Dataset content:
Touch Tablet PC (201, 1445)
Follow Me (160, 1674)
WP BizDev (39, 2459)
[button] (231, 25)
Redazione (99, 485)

Prompt: Reproduce all the data word for word.

Response to this exercise:
Touch Tablet PC (201, 1445)
Follow Me (160, 1674)
WP BizDev (39, 2459)
[button] (231, 25)
Redazione (99, 485)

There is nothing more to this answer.